Dividends paid out in the financial periods were as follows
Six Months ended Six Months ended Year ended
30 June 2006 30 June 2005 31 December 2005
£'000 £'000 £'000
Dividends 231 298 414
7. Earnings per share
Earnings per share have been calculated using the weighted average number of
shares in issue during the period 22,966,181 (June 2005 20,550,011). The
diluted earnings per share is based on 23,280,241 (June 2005 20,568,546) and
reflects the potential exercise of share options granted. Adjusted earnings per
share are calculated using profit before FRS20 Share-based payments charges and
the exceptional float costs and are as shown below.

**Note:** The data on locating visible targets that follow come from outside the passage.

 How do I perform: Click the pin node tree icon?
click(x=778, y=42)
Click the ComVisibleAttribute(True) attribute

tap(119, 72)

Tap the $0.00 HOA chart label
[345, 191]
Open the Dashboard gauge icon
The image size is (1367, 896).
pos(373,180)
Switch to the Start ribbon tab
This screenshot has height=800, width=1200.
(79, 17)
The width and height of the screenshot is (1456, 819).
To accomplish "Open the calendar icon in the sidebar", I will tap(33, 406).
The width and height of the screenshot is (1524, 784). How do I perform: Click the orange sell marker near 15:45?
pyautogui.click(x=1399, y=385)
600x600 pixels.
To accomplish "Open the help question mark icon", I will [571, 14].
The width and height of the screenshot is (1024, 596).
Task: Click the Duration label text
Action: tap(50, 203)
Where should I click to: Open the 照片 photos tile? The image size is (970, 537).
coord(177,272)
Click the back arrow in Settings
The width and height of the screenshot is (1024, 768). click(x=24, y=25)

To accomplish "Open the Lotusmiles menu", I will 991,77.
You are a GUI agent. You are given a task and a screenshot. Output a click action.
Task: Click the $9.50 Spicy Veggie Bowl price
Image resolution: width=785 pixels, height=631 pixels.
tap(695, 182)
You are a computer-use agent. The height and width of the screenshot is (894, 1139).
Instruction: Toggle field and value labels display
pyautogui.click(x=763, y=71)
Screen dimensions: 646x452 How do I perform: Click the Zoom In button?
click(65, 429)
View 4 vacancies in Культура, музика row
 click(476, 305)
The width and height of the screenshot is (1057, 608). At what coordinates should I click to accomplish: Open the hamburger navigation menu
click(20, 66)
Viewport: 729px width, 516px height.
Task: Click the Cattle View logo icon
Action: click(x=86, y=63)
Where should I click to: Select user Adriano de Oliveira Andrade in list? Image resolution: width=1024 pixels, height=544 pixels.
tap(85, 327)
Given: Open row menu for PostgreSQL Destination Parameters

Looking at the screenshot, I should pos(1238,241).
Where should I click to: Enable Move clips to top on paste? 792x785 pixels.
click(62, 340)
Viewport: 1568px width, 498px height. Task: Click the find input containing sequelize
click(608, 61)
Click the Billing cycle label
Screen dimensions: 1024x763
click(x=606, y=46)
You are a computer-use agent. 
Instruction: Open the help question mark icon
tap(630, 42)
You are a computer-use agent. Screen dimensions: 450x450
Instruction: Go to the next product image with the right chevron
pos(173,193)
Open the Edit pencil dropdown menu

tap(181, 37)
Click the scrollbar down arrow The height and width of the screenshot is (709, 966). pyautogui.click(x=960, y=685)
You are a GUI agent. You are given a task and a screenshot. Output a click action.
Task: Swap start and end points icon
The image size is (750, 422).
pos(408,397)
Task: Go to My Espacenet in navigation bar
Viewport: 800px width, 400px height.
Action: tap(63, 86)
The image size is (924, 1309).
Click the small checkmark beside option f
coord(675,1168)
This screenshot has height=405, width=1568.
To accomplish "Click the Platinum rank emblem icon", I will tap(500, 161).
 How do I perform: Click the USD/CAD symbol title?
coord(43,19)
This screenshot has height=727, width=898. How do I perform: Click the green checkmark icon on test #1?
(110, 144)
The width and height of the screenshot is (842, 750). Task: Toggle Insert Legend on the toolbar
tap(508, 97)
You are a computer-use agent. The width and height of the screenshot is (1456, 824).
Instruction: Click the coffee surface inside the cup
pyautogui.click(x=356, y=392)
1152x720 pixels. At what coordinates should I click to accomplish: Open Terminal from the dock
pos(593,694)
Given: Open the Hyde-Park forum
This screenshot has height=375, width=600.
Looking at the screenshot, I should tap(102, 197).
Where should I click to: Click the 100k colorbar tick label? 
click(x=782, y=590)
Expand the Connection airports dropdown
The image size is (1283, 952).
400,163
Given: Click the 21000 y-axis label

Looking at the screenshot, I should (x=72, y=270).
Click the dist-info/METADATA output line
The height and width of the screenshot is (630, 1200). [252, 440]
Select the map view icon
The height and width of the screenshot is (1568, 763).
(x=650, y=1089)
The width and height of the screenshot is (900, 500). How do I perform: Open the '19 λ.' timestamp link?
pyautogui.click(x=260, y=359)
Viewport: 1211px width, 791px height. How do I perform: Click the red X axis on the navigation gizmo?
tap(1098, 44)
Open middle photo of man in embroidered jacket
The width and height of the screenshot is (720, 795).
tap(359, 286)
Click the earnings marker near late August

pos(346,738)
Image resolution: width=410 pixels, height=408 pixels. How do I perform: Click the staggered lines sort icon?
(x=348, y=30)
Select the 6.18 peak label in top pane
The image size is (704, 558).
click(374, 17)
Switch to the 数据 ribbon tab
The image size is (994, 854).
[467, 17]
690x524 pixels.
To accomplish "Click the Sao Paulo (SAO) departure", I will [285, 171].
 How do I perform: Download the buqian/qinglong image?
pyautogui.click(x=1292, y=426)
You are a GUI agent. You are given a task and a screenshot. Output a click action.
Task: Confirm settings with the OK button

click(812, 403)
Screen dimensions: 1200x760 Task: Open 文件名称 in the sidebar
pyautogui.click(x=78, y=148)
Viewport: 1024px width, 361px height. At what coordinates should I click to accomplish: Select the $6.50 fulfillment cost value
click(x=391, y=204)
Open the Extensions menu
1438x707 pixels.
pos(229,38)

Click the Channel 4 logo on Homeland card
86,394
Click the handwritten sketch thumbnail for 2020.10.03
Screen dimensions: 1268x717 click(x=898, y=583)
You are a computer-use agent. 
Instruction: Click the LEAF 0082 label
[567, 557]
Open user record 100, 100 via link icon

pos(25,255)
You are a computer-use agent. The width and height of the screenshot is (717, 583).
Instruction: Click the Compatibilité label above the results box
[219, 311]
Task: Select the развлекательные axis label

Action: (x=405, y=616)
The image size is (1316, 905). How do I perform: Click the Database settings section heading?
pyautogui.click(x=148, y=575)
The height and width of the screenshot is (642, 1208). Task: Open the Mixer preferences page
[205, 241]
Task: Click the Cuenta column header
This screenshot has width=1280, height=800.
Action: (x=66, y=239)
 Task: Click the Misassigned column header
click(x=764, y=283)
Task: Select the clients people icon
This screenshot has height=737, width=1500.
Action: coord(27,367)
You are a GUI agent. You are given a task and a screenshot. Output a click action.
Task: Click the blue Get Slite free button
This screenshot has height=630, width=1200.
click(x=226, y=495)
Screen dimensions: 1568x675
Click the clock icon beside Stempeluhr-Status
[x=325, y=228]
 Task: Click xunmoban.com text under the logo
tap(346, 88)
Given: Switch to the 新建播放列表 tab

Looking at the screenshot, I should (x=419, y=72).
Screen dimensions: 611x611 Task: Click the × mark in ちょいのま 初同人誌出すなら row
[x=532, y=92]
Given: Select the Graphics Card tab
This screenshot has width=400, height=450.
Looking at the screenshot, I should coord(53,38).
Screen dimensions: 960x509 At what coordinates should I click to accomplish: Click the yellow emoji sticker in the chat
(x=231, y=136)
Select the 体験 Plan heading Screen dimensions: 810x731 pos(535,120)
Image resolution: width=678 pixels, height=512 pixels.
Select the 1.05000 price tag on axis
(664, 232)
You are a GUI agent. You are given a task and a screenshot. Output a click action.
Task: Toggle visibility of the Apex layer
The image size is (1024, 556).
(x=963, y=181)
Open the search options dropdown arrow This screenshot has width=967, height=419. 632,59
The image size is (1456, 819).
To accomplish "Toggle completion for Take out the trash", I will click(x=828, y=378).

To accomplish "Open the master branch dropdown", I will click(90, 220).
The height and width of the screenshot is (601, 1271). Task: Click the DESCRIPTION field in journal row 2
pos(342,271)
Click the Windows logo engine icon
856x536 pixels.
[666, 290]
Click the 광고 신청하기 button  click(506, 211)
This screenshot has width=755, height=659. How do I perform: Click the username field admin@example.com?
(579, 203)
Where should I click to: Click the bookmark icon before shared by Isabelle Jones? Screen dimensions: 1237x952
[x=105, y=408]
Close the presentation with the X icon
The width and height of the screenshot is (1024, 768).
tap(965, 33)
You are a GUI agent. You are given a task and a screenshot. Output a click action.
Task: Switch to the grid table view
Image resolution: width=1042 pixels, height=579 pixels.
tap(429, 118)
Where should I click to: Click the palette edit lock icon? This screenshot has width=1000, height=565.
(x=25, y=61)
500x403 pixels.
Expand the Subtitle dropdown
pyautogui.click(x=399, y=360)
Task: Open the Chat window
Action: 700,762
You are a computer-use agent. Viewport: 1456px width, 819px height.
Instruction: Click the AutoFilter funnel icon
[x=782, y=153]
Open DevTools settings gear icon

Six Months ended Six Months ended Year ended
30 June 2006 30 June 2005 31 December 2005
Adjusted basic earnings per share (in pence) 4.0p 3.2p 6.8p
Adjusted diluted earnings per share (in pence) 3.9p 3.2p 6.8p
8. Circulation to Shareholders
Copies of the interim statement will be sent to shareholders with further copies
available from the company secretary, FDM Group Plc, 2nd Floor Lanchester House,
Trafalgar Place, Brighton, East Sussex, BN1 4FL.